Small bowel transplantation provides a potentially life-saving treatment of severe intestinal failure. Lack of a noninvasive marker of disease makes diagnosis of rejection dependent on frequent endoscopy and biopsy. We hypothesized that increased plasma nitrite and nitrate (NOx) levels measured after small bowel transplant would be associated with abnormal final pathology. We measured total plasma NOx levels (the stable end products of the L-arginine/nitric oxide biosynthetic pathway) in 120 prospectively collected samples taken from 27 patients after small bowel transplantation. We used immunohistochemistry to detect inducible nitric oxide synthetase expression in 19 tissue biopsies from 9 patients.
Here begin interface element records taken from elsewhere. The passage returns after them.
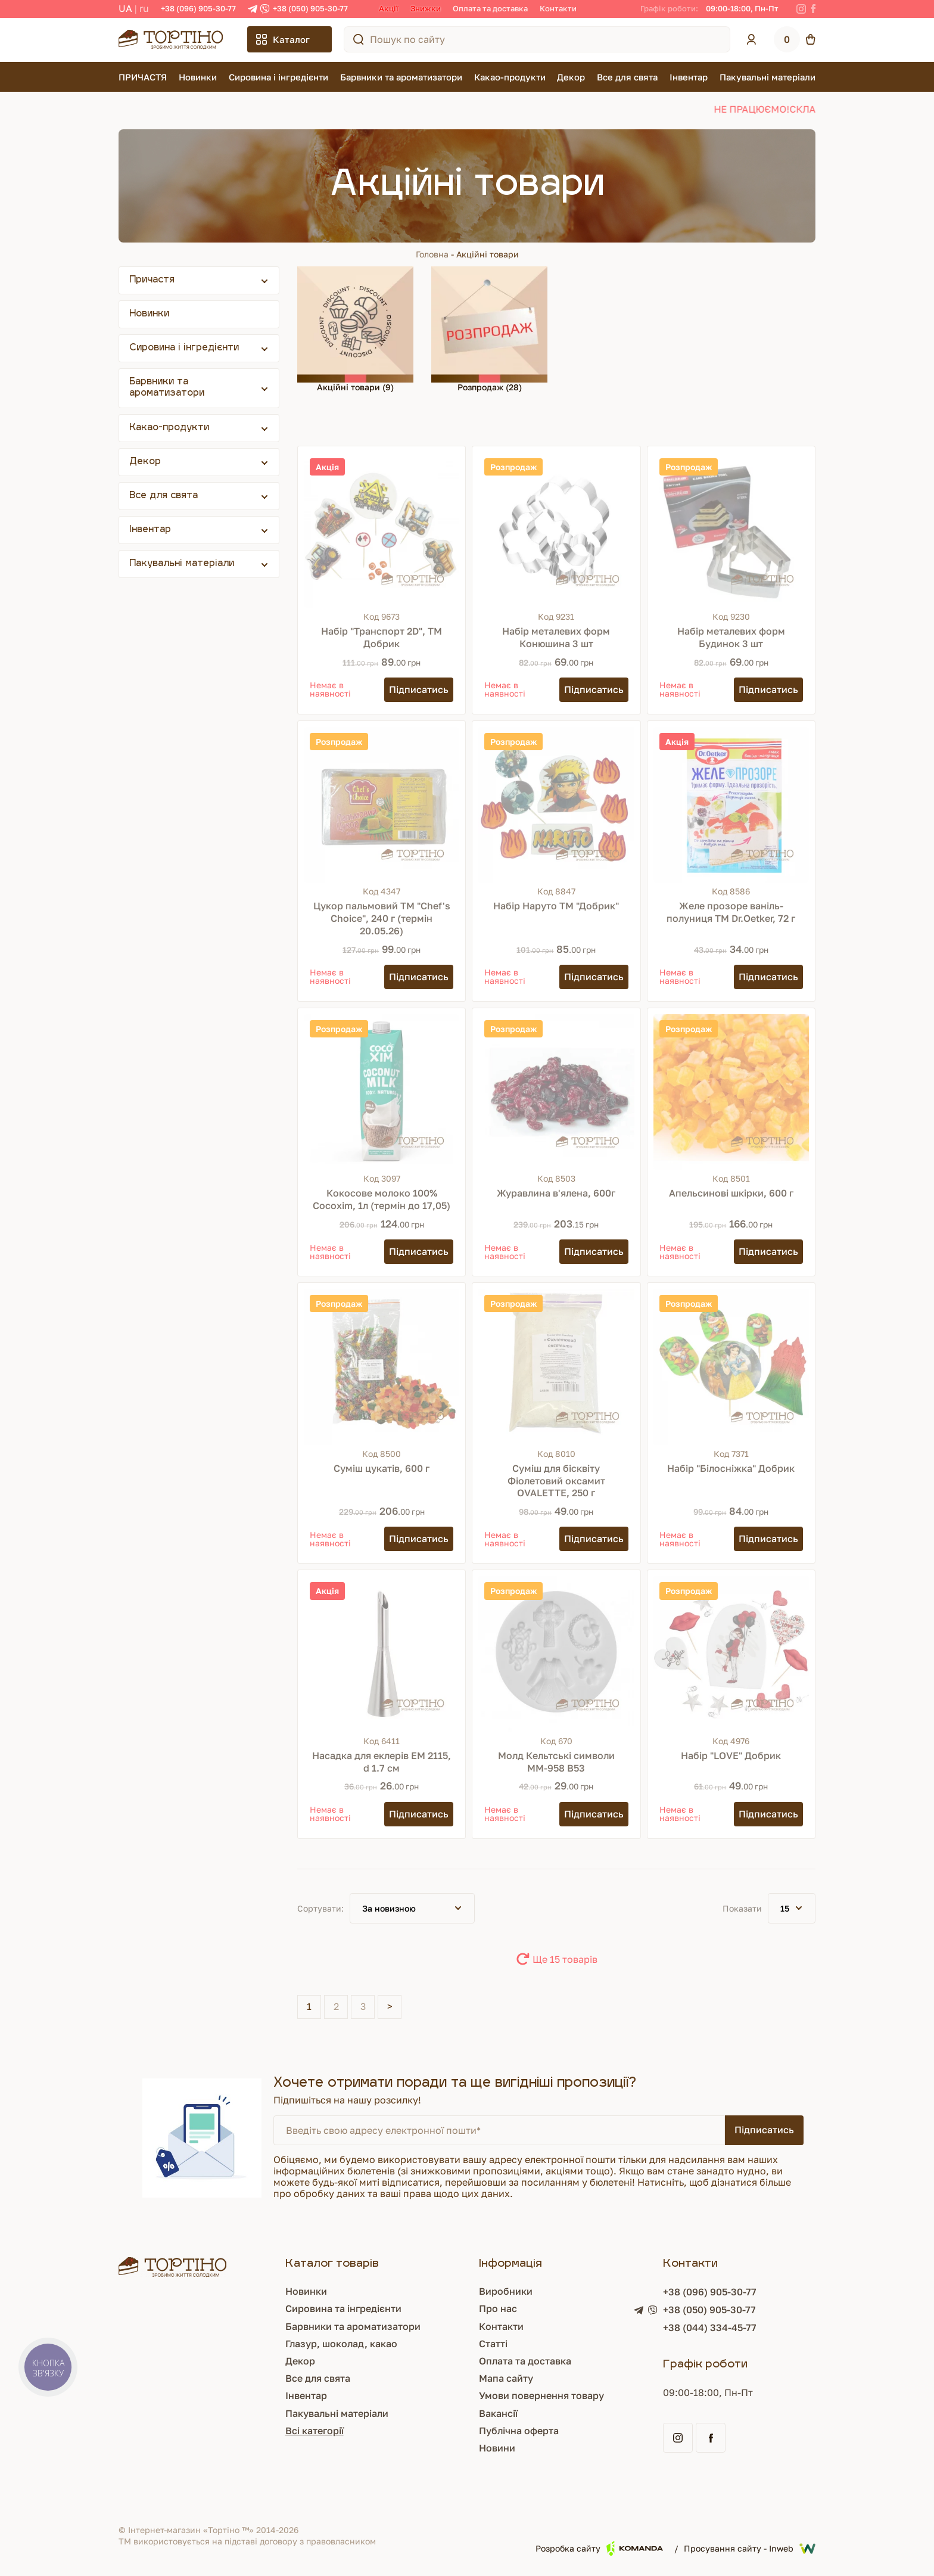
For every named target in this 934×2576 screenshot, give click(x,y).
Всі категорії (314, 2431)
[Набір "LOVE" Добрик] (731, 1654)
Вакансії (498, 2413)
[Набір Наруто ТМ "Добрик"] (556, 805)
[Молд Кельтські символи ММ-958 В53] (556, 1654)
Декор (571, 77)
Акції (388, 8)
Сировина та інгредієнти (343, 2308)
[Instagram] (801, 9)
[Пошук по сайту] (358, 39)
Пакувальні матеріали (767, 77)
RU (144, 8)
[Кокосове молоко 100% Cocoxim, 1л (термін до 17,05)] (381, 1092)
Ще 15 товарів (565, 1959)
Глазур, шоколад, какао (341, 2344)
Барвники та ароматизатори (401, 77)
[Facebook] (813, 9)
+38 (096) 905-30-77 (198, 8)
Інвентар (689, 77)
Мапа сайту (506, 2378)
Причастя (152, 280)
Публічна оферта (519, 2431)
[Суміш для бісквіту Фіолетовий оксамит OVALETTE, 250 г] (556, 1366)
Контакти (558, 8)
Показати (742, 1908)
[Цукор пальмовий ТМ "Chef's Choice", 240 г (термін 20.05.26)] (381, 805)
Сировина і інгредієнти (278, 77)
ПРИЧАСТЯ (143, 77)
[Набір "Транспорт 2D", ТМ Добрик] (381, 530)
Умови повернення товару (541, 2395)
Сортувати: (320, 1908)
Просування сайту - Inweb (749, 2548)
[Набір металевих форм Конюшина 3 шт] (556, 530)
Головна (432, 254)
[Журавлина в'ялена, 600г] (556, 1092)
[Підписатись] (418, 690)
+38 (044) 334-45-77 (709, 2327)
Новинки (198, 77)
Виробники (506, 2291)
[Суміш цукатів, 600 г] (381, 1366)
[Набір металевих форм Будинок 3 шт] (731, 530)
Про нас (498, 2308)
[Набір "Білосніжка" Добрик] (731, 1366)
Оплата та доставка (490, 8)
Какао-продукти (510, 77)
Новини (497, 2448)
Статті (493, 2344)
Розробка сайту (599, 2548)
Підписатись (764, 2130)
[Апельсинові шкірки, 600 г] (731, 1092)
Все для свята (627, 77)
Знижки (425, 8)
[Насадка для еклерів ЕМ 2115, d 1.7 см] (381, 1654)
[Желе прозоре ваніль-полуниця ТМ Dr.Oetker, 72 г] (731, 805)
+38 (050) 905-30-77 (310, 8)
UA (125, 8)
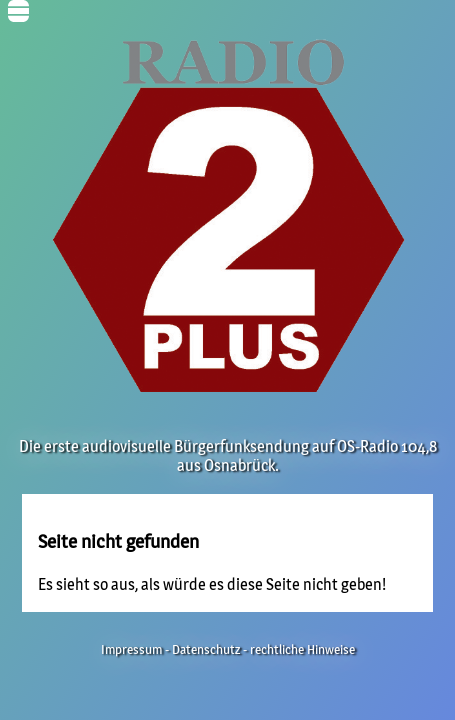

We found NOx concentrations to be statistically different between pathologic categories (e.g., normal, mild, moderate, and severe rejections, nonspecific enteritis), although there was sufficient overlap to prompt caution clinically. After establishing from the dataset a "normal" plasma NOx level of 50 microM, we found that combined assessment of plasma NOx levels and clinical suspicion of pathology could accurately predict which patients were histologically normal and those requiring further evaluation with endoscopy and biopsy. We conclude that serum NOx levels are significantly associated with small bowel pathology after transplant, although not specifically enough with rejection to be relied on for clinical discrimination.